Write, Teach, Laugh

Backyard Confession

When my daughter Leia came back to live with us she brought a white Schnauzer named Daisy. Daisy and I play in the yard in the classic fashion: I throw something and she runs after it. But about this activity there is a confession to be made.

There used to be a patch of grass near the back door. I now know that it disappeared Daisybecause I have a broken sprinkler line, but that remained a mystery for months.  When I say “disappeared”, I don’t mean those four square yards of existence were sucked into some drive-by black hole. Rather, the grass dried up and it has been replaced with dry, loose dirt and a few marginally decorative weeds.

Daisy’s favorite toy of late has been a partially inflated basketball — not a real basketball, but one emblazoned with a Sprite logo and slightly undersized, which works out well for both of us.  It’s under-inflated state allows me to grab it with one hand and toss it under hand or overhand between the arbor uprights or through the trees, bouncing it off patio tables and Jacuzzi cover and sometime the walls and air conditioner compressor.  No damage is done.  Daisy is able to grab it and shake it as if it were a small animal for which her breed has been optimized to hunt down and destroy.

Daisy and I are happy, but here comes the Mea Culpa.

When the ball lands in the aforementioned four square yards of unadulterated mother earth, Daisy does not just stop and pick it up like she does in other locations. She braces her legs like a canine Ty Cobb (Maury Wills, Rickey Henderson — pick your generation) and slides through the dirt with vigor and enthusiasm, causing a cloud of dust easily visible from surrounding backyards. I’m sure she enjoys doing this as much as I enjoy facilitating this canine pollution.

On one level, I know I should be responsible and not be creating the worlds dirtiest Schnauzer. But, I hear myself yelling, “Good, girl!  Way-to-go, Daisy!”

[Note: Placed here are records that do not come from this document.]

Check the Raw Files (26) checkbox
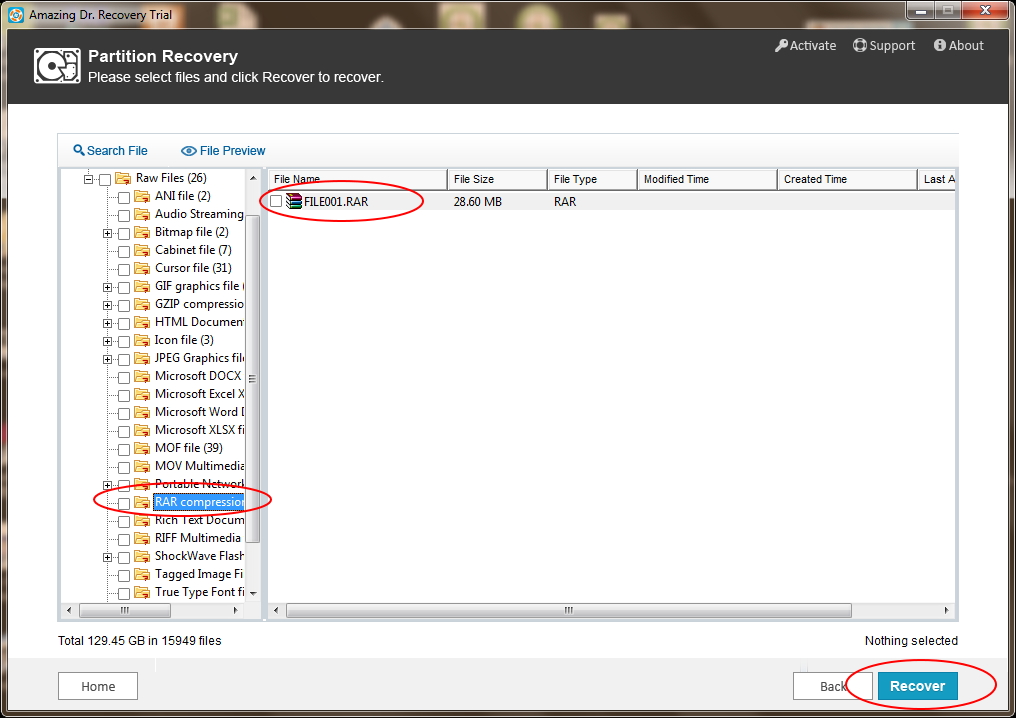 (x=105, y=178)
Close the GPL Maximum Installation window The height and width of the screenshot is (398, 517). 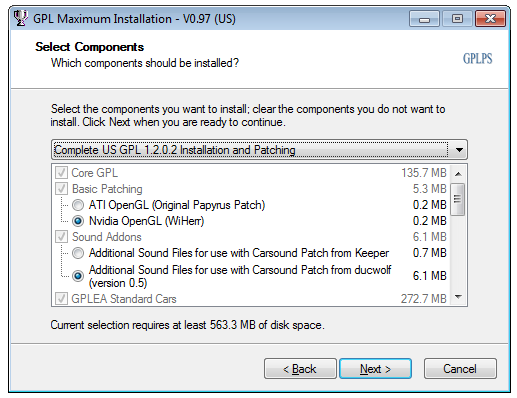click(490, 19)
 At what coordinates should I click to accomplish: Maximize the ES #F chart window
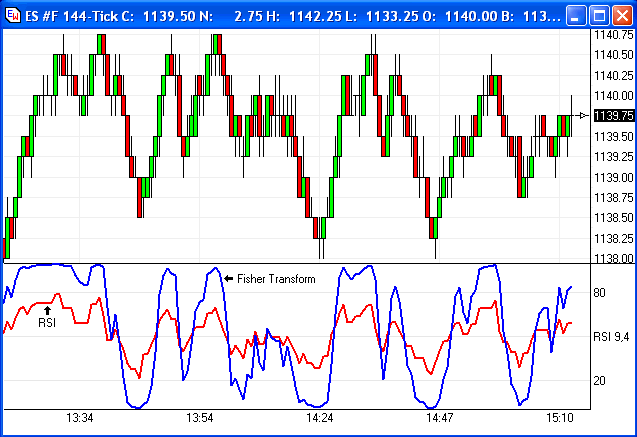(x=597, y=16)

Maybe this why women say men are like dogs. I prefer to think that I have retained (even at this twice-30-plus age) the spontaneity and playfulness of a little boy, a spirit needed for creativity. Little girls have tea parties. Little boys steal the teacups and use them to build forts in the mud. Creativity demands both playfulness and mischievousness or it will just be boring.

Time to go out to the yard, and no one tell Leia about this, OK?